## Prompt:
In your copy, each line below is repeated exactly and no image appears.

## Dataset entries:
_ _ _

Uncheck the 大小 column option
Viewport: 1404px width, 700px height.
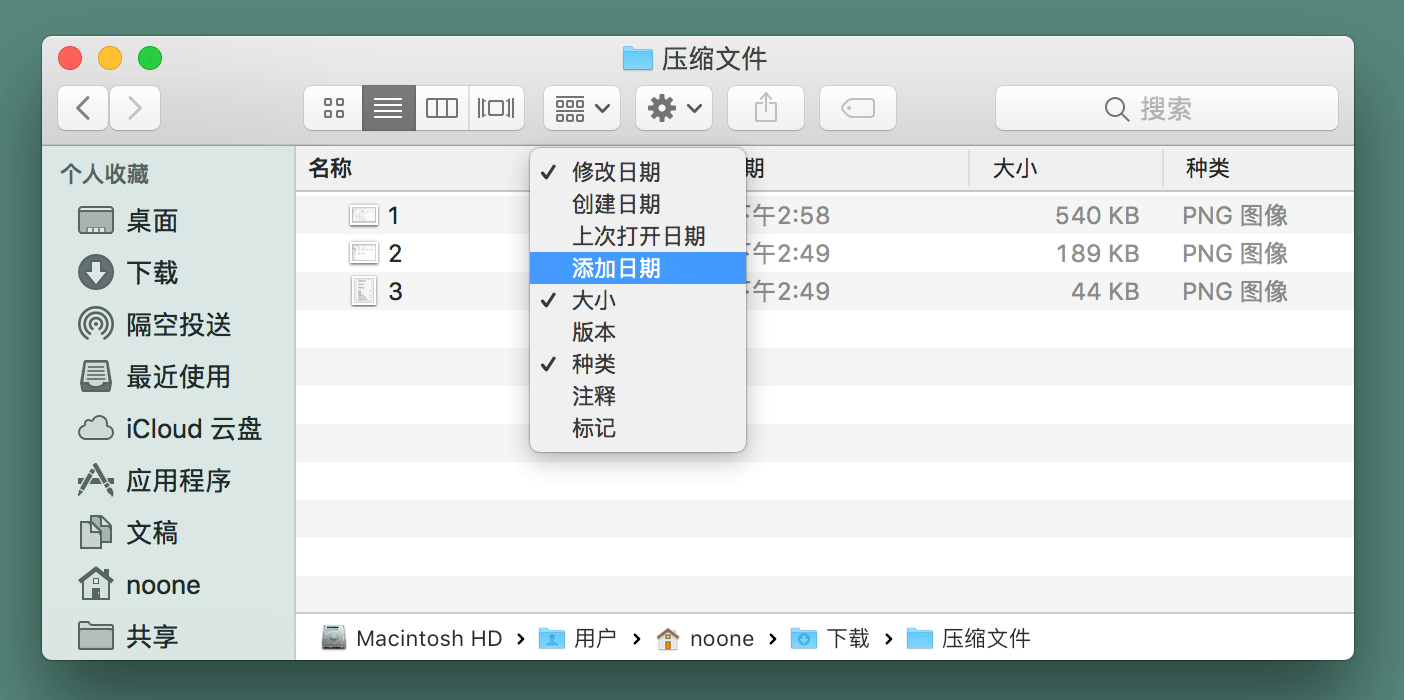tap(594, 300)
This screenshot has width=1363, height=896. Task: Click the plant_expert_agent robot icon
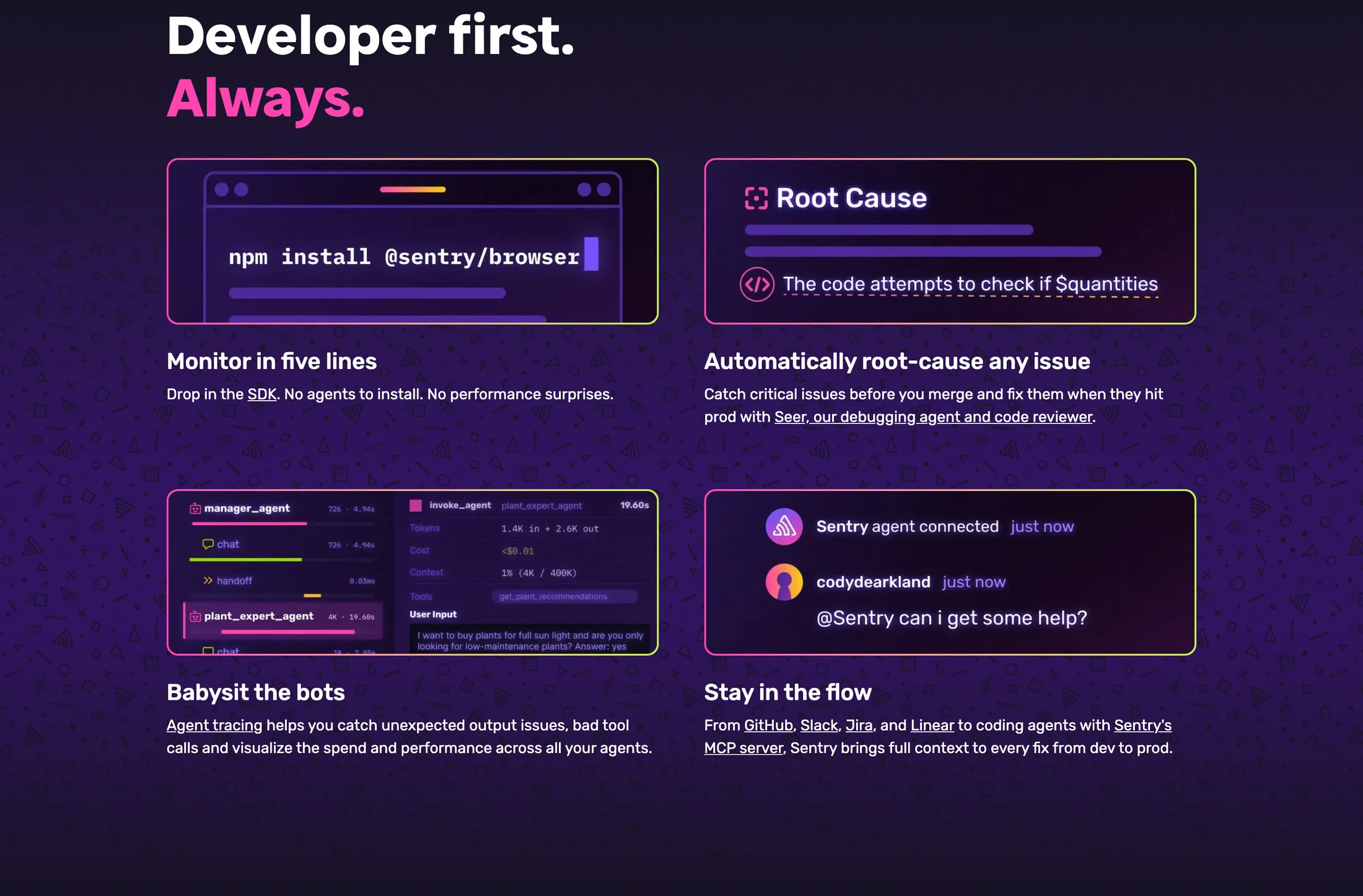point(195,616)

_ _ _

## Your solution:
Uncheck the 大小 column option
Viewport: 1404px width, 700px height.
tap(594, 300)
This screenshot has width=1363, height=896. Task: Click the plant_expert_agent robot icon
point(195,616)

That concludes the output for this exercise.